Bink Grimes writes a weekly fishing column for the Victoria Advocate.

Outdoors for Aug. 4

Large trout are showing over deep shell. Please take care of our trophies and release them back to the salt.

Light winds have returned and allowed all areas of the bay to green, giving us unlimited real estate to fish.

Westerly flow finally disappeared and easterly flow allowed for the barometer to drop and tides responded by flushing the bay with strong incoming morning currents.

The areas around Pass Cavallo have been good as well with tide-running trout entering and exiting the pass with the current. Soft plastics like glow/chartreuse and Fried Chicken Bass Assassins have worked well, along with Purple Demon Lil’ Johns.

East Matagorda Bay has given up good catches of trout while wading or out of the boat. Those mid-bay reefs hold trout all year, but especially in the heat of the summer with a green tide. We love throwing She Dogs in chest-deep water on Drull’s Lump, Three Beacon Reef, Long Reef, Half-Moon Reef and Bird Island Reef.

In Palacios, the early morning incoming tide has been good for catches well before sunrise at spots like the Pipeline, Spanish Lake, One Island and Airport Flats. Coon Island, Half-Moon Reef and Turtle Bay have produced with light winds.

The Rockport/Port Aransas area has enjoyed good catches around Mud Island and Allyn’s Bight on soft plastics and topwaters. Live-baiters have found good trout around the jetty on shrimp and finger mullet. Those working the edges of the ICW with live shrimp have caught good numbers.

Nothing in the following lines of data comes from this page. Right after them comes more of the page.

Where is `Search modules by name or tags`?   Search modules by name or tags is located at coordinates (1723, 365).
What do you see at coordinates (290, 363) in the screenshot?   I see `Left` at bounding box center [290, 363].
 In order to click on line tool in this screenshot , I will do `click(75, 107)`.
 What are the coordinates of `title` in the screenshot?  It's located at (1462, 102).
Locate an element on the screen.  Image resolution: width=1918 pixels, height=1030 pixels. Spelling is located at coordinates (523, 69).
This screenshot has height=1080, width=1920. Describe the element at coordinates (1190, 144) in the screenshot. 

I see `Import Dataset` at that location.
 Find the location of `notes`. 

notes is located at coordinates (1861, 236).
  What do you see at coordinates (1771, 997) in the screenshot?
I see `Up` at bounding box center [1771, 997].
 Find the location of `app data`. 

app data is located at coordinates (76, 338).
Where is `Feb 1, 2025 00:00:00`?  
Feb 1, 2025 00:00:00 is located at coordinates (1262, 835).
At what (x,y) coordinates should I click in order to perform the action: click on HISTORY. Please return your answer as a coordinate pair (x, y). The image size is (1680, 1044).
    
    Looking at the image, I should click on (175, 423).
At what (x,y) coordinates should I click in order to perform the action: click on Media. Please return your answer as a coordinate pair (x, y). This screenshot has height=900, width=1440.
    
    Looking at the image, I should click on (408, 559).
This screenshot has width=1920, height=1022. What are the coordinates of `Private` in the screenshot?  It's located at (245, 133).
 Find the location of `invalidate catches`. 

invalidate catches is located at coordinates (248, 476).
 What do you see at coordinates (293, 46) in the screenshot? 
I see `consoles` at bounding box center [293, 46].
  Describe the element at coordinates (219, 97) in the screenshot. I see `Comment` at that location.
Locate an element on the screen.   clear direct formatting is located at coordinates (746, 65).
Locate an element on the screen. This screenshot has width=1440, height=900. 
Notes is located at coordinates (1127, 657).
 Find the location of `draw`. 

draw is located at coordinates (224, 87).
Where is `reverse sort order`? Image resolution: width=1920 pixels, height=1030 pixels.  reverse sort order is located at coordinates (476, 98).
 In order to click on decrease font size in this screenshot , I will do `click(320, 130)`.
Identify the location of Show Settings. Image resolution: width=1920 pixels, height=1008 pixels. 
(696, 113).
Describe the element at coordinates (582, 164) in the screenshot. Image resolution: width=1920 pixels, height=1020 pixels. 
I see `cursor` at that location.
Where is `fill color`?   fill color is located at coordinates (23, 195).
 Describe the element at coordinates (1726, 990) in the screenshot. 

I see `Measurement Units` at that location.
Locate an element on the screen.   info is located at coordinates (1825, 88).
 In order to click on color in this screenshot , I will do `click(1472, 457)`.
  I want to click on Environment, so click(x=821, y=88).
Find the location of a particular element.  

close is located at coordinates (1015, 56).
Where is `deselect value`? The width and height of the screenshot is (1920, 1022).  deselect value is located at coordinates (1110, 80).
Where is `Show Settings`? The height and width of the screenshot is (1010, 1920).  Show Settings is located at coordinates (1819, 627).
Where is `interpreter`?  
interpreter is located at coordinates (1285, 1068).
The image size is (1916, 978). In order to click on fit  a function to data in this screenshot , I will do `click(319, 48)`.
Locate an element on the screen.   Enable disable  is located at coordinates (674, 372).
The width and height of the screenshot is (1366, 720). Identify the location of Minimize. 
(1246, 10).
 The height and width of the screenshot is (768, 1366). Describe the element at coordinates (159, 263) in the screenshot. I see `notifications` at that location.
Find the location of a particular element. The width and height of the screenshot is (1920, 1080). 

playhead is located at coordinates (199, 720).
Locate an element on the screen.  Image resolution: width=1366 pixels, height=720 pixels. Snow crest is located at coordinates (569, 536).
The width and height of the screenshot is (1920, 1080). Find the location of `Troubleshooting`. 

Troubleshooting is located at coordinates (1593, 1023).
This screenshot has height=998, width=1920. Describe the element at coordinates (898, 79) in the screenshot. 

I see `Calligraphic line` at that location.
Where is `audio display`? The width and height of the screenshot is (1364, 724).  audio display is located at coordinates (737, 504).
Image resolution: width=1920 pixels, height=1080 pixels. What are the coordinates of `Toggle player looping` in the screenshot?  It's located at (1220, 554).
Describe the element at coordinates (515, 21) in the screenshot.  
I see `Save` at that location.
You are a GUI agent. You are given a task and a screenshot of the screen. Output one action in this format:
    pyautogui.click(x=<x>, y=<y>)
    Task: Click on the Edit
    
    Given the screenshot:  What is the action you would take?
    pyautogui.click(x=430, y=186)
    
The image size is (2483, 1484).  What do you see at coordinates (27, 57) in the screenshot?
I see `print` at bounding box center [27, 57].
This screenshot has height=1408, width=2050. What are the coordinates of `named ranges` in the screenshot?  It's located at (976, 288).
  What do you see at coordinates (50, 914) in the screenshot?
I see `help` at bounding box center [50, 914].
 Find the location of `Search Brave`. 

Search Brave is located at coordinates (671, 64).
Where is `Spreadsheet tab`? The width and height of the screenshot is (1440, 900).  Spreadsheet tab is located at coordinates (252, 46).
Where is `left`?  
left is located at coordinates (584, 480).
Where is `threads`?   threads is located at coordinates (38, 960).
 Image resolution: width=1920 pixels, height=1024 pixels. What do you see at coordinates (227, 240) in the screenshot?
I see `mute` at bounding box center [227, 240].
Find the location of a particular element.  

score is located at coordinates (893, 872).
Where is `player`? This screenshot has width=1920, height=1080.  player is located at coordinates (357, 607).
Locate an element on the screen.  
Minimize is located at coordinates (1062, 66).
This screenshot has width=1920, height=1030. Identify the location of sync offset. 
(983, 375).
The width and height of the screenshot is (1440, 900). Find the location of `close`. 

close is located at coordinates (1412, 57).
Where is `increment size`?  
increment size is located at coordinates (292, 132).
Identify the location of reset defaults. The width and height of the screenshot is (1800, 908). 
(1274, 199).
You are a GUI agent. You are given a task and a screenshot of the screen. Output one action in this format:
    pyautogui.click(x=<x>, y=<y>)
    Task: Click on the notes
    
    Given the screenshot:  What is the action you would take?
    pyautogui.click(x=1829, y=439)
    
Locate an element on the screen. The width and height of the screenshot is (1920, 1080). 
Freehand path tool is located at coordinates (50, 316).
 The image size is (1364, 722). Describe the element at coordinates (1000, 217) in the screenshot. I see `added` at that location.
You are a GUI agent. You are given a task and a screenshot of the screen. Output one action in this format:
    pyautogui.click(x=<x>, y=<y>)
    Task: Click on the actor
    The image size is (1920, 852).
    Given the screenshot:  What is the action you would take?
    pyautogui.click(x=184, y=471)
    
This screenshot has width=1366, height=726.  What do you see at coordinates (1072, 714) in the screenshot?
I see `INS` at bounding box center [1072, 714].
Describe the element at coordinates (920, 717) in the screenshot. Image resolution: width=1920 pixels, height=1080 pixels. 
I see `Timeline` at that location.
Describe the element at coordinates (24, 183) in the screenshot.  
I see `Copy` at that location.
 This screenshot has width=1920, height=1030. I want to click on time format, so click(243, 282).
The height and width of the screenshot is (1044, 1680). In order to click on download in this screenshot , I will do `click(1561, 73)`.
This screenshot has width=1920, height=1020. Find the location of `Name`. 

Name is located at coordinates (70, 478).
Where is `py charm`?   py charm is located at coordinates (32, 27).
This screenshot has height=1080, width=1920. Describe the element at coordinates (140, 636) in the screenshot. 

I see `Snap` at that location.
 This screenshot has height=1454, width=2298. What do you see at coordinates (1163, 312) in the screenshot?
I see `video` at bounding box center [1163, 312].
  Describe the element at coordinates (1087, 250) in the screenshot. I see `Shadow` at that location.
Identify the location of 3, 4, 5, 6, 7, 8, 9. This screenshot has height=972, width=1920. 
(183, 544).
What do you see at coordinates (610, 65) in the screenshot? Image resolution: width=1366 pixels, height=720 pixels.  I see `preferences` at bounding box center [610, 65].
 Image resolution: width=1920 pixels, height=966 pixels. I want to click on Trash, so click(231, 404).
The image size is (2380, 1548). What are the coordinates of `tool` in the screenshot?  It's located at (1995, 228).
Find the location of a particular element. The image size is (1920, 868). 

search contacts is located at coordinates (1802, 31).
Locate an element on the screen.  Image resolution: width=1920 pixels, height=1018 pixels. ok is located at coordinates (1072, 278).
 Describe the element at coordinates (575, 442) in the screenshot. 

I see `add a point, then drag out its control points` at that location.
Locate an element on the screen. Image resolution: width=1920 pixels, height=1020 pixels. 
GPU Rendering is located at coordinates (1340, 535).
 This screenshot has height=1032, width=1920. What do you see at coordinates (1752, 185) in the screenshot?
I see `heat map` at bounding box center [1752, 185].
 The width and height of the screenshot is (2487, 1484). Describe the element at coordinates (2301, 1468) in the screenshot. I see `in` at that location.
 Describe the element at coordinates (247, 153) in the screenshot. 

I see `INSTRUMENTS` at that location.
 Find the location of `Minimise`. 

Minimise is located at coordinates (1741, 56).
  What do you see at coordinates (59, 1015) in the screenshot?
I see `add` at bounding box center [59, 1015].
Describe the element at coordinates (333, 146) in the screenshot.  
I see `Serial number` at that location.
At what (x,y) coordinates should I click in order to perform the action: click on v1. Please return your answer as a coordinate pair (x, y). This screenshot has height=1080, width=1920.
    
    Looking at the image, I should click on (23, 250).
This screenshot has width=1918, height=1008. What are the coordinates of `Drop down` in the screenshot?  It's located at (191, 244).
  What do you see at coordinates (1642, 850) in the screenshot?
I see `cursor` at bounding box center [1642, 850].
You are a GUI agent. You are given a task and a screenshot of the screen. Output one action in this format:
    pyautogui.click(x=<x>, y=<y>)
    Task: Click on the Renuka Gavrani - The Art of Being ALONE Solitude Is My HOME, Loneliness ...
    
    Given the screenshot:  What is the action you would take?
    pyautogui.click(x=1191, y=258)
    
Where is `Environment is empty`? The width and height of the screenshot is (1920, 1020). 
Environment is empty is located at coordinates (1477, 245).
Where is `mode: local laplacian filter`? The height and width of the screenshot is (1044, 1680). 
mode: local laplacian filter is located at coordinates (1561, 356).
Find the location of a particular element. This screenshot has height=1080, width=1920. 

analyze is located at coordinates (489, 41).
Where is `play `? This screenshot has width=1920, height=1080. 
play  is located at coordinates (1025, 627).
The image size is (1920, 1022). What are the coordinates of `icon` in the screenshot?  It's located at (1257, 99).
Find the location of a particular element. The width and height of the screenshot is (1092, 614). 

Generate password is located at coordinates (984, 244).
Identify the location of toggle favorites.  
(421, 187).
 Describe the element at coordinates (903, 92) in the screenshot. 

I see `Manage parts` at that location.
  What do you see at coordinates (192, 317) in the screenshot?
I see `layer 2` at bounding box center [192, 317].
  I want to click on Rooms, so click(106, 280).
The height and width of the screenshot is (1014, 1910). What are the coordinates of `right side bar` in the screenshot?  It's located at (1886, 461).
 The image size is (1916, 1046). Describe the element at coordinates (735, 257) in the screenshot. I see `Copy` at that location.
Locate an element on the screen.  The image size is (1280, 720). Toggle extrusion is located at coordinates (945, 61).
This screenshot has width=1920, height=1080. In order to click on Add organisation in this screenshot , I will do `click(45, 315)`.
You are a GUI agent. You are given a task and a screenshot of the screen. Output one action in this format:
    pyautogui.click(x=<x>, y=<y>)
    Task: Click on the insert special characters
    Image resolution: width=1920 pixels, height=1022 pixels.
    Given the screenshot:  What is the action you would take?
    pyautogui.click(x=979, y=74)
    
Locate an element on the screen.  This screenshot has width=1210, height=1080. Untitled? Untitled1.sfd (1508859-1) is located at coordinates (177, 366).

The Surfside jetty has been solid lately with green tides. Most are tossing live shrimp and finger mullet, but pluggers are tossing MirrOlures at first light. The edges of reefs in Bastrop Bay are holding trout on live shrimp under a popping cork.

The surf is full of trout; however, rough winds and waves have not allowed us to fish the beach. Calm winds are forecasted for mid-week, which might give us our first real shot at green water in the surf.

August is normally a tough month to find redfish consistently in the shallows. That is, when low tides and boiling water persists. Pump a little more water in the bays and temperatures cool a couple of degrees and those flats with 6-inches of water now have close to two feet of water — more room to work.

The Colorado River is holding lots of 6- to 8-pound redfish blowing up bait right along the bank. The water has been so clear you could see those big reds rooting shrimp and shad.

Waders along the east end of East Matagorda Bay found redfish while wading around Brown Cedar Flats, Bird Island and Catch-All. There were some bruisers up to 32 inches caught on the west end of East Bay while drifting life shrimp.

Of course, the Surfside, Port O’Connor and Matagorda jetties hold lots of reds on mullet and large table shrimp; and, anglers in the surf found lots of slot redfish in the first gut on shrimp.

In Matagorda, Capt. Michael Kubecka said calmer seas allowed him to target tasty swords about 80 miles off the coast. He likes drifting in 1400 to 1800 feet of water while drifting strip-baits over hilltops and ledges. Most of the fish are in the 70-90 pound range, but recently Stone Bolton of Matagorda set a new junior record with a 252 –pounder aboard the Hail Storm.

During the night, those swords ease up in the water column and feed in 600 to 1400 feet of water while drifting squid over hilltops. Our swordfish fishery is a good one but one that rarely is targeted.

Kingfish continue to impress while trolling behind shrimp boats. Blue water creeping closer to the beach has encouraged smaller kings to inch closer to the jetty. Weedlines are holding lots and lots of dorado and tripletail.